JOB — Output each of the following records exactly as it appears, line for line, without changing anything.

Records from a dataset
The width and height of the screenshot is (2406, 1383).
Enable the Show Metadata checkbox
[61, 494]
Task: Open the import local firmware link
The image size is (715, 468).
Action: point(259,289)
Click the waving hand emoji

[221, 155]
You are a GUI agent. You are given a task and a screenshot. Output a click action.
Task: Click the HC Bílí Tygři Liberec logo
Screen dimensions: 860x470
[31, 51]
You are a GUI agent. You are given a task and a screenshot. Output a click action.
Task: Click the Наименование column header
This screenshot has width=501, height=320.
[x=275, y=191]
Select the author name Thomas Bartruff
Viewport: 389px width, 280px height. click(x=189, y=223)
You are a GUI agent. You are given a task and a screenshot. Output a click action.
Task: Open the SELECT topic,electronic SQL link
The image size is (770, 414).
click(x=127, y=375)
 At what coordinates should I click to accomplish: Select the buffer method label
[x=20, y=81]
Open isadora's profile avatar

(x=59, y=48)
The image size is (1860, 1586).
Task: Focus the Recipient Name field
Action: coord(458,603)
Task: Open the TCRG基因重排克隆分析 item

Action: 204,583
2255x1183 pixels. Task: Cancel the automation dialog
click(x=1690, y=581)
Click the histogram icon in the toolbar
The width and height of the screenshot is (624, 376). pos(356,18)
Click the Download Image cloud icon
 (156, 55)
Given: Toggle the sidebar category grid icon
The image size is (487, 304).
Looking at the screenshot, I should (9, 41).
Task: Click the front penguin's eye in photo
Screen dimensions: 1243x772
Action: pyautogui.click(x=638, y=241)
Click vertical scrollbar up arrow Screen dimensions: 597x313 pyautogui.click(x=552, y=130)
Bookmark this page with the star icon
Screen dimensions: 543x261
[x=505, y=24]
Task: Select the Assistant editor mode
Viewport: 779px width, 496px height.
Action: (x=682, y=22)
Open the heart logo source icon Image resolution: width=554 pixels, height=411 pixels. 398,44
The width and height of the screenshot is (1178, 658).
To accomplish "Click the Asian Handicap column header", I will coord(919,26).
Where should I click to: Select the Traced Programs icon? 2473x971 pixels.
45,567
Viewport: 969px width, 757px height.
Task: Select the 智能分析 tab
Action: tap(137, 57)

THE RESPONSE —
The width and height of the screenshot is (2406, 1383).
Enable the Show Metadata checkbox
[61, 494]
Task: Open the import local firmware link
The image size is (715, 468).
Action: point(259,289)
Click the waving hand emoji

[221, 155]
You are a GUI agent. You are given a task and a screenshot. Output a click action.
Task: Click the HC Bílí Tygři Liberec logo
Screen dimensions: 860x470
[31, 51]
You are a GUI agent. You are given a task and a screenshot. Output a click action.
Task: Click the Наименование column header
This screenshot has width=501, height=320.
[x=275, y=191]
Select the author name Thomas Bartruff
Viewport: 389px width, 280px height. click(x=189, y=223)
You are a GUI agent. You are given a task and a screenshot. Output a click action.
Task: Open the SELECT topic,electronic SQL link
The image size is (770, 414).
click(x=127, y=375)
 At what coordinates should I click to accomplish: Select the buffer method label
[x=20, y=81]
Open isadora's profile avatar

(x=59, y=48)
The image size is (1860, 1586).
Task: Focus the Recipient Name field
Action: coord(458,603)
Task: Open the TCRG基因重排克隆分析 item

Action: 204,583
2255x1183 pixels. Task: Cancel the automation dialog
click(x=1690, y=581)
Click the histogram icon in the toolbar
The width and height of the screenshot is (624, 376). pos(356,18)
Click the Download Image cloud icon
 (156, 55)
Given: Toggle the sidebar category grid icon
The image size is (487, 304).
Looking at the screenshot, I should (9, 41).
Task: Click the front penguin's eye in photo
Screen dimensions: 1243x772
Action: pyautogui.click(x=638, y=241)
Click vertical scrollbar up arrow Screen dimensions: 597x313 pyautogui.click(x=552, y=130)
Bookmark this page with the star icon
Screen dimensions: 543x261
[x=505, y=24]
Task: Select the Assistant editor mode
Viewport: 779px width, 496px height.
Action: (x=682, y=22)
Open the heart logo source icon Image resolution: width=554 pixels, height=411 pixels. 398,44
The width and height of the screenshot is (1178, 658).
To accomplish "Click the Asian Handicap column header", I will coord(919,26).
Where should I click to: Select the Traced Programs icon? 2473x971 pixels.
45,567
Viewport: 969px width, 757px height.
Task: Select the 智能分析 tab
Action: tap(137, 57)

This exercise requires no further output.